# se-r tires



## bloodhoundse-r (Oct 12, 2006)

Ok i bought the Se-r with 235/45, they come stock with 225/45, so how much better are the 235's over the 225's and anyone have any suggestions on some new tires, i have to replace the front tires, and the winter season is coming so i cant get to performance, yet i do not want to buy srtictly winter tires, i want something that will be good in the winter and good in the summer too, any suggestions?


----------



## dmroberson (Jun 24, 2004)

I can't really explain the difference the sizes will make, not that knowledgeable, sorry. But I'd say check out tirerack.com and see what they suggest for good all-season tires for your car. Or, you can check out tires-easy.com. I am getting a set of Cooper Zeon Sport All-Season tires, for my 350Z from the latter. Saving me about $500...  Good luck.


----------



## SubSix0two60 (Dec 13, 2006)

*SE-R tire replacement*

I replaced the factory equipped tires (Dunlop Pole Position) with Kumho Ecsta ASX All-Weather rubber. While not providing the stickiness of the Dunlops, I have been very pleased with the overall performance of these tires. In addition, the tires were approx. half of the cost of the Dunlops and had twice the treadwear. I only got about 12k miles out of the Dunlops and I've already racked up over 20k on the Kumohs with about 5k left. The previous poster indicated the TireRack website as a good reference and I could not agree more. There you will be able to answer your questions about specific tire sizes, treadwear ratings, cost, and even better, tire reviews from actual consumers. I used this site in negotiating the price of the set I purchased from my local tire distributer.


----------



## unctarheelfan78 (Dec 16, 2006)

Mine came from the dealer with Potenza's....squeezed about 20k even out of those. Went with Cooper Zeon's...got about 6k on those so far...been pleased thus far. Can't answer your question about the different sizes though. The place I got my Coopers said I could probably get about 30k out of these....I'll be surprised...but if I can get 25k i'll be happy.


----------



## mewbomb (Jan 31, 2005)

Uh, Dunlop? for what car.. the Z, cause the Se-R comes with Potenza's....


----------



## acriml01 (May 12, 2004)

Dunlop doesn't make "Pole Positions"... those are Potenzas.


----------



## bloodhoundse-r (Oct 12, 2006)

well i ended up gettin kelly fierce all weather they are great so far.


----------



## barbapj (Sep 2, 2006)

I wanted to see if anyone would know the biggest tire that you could put on the stock rims for the SER? Right now I have 225/45 18" and I was going to try to get 255/40 18". Does anyone know if that would rub the wheel well? Any help would be appreciated. Thanks


----------



## jasonsBLKser (Jan 22, 2007)

I was told at Discount Tire that we can fit 245's but I didn't ask about bigger... you might can but i know for sure 245/40/18


----------



## Altima_SE-R (Feb 15, 2007)

I know someone that actually works at discount tire and owns an SE-R. He told me that running any wider than a 245 will rub. but... he also lowered his. I wouldnt go any wider than 235. bigger isnt always better... it may ride great on the highway but the wider tires tend to make it sluggish on cornering. I ride w/ BF goodrich G-Force 225/45's and they are great. they probably wont do good in snow. but they work great in the rain.


----------



## Altima_SE-R (Feb 15, 2007)

Altima_SE-R said:


> I know someone that actually works at discount tire and owns an SE-R. He told me that running any wider than a 245 will rub. but... he also lowered his. I wouldnt go any wider than 235. bigger isnt always better... it may ride great on the highway but the wider tires tend to make it sluggish on cornering. I ride w/ BF goodrich G-Force 225/45's and they are great. they probably wont do good in snow. but they work great in the rain.

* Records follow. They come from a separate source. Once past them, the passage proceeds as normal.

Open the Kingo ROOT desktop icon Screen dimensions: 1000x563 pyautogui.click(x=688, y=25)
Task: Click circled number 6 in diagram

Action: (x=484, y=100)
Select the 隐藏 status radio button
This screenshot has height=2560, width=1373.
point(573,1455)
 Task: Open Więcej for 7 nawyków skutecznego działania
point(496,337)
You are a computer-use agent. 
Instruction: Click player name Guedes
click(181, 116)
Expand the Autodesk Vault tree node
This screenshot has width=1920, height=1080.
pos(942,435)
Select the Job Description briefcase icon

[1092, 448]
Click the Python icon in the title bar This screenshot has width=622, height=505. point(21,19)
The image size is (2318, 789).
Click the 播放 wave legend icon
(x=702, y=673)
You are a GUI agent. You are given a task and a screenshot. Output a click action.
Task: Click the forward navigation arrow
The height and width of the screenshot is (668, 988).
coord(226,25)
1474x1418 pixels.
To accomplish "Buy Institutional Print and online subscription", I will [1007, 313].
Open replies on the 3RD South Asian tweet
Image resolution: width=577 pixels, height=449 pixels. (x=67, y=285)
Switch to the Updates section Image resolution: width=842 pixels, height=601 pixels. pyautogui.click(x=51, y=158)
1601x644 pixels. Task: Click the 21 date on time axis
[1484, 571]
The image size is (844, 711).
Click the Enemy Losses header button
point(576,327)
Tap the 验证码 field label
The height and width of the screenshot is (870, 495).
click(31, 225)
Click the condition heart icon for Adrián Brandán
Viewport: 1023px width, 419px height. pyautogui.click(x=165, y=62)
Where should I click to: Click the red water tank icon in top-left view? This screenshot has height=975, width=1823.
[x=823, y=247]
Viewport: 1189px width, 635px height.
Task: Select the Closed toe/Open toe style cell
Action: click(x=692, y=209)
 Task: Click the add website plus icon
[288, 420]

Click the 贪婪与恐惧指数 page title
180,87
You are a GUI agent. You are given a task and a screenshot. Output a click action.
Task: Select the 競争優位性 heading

By the way... the guy runs with 245/40's


----------



## jasonsBLKser (Jan 22, 2007)

I drive an altima SE-R lowered with BF Goodwrench GForce 245/40/R18's, I rolled the back fender well and no rubbing, even when flexed on a speed bump or driveway. Like he said I wouldn't go wider though because the back tends to tuck into the fender well and if you went wider I am 99% sure you would be rubbing on the outside of the fender meaning no fit. but on stock rims you can't go wider anyways. you might could go wide if you got new rims and didn't lower it. but then your looking at having tires that stick out the fender well and I dont think you would be going for that look. I love my tires I have on and they fill the well great. I will probably be getting the same size my next trip to the tires store, if not maybe 235/40/R18's but no smaller, I like having a wider footprint, plus im all about the strait lines if you know what I mean.


----------



## CodeRedSE-R (Feb 24, 2007)

Placing a tire that is to wide for a rim can be a real bad idea. If you put a tire that is to wide for a rim you will create a "bulge" in the middle of the tire. Your tires will also wear out much faster them they should. You should check the recomended wheel size on the tires before you put them on. I'm pretty sure that 235's are good on our 8in rims, but 245's might be to much. I guess just do your homework before you buy.


----------



## Zumboy (Mar 6, 2007)

...Just keep the Same Size and get the BFGoodrich G-Force KDW tires on it. It'll have the traction you need at the same size as the stock tires....Problem Solved


----------



## Altima_SE-R (Feb 15, 2007)

Zumboy said:


> ...Just keep the Same Size and get the BFGoodrich G-Force KDW tires on it. It'll have the traction you need at the same size as the stock tires....Problem Solved


BINGO! 


(they work great in the rain as well.)


----------



## xtremesushi (Mar 13, 2007)

Hell...I played around till just a month ago with those shitty bridgestones and finally got a set of blizzack's (1300.00!) because of the amount of snow here in Milwaukee I was getting stuck infront of my house with only an inch on the ground. I used to own/manage a performance-tuning shop in Illinois and had a chance to try out all kinds of tire/brands. My fav is still the all season Nitto Neo-Gen...just my 2 cents


----------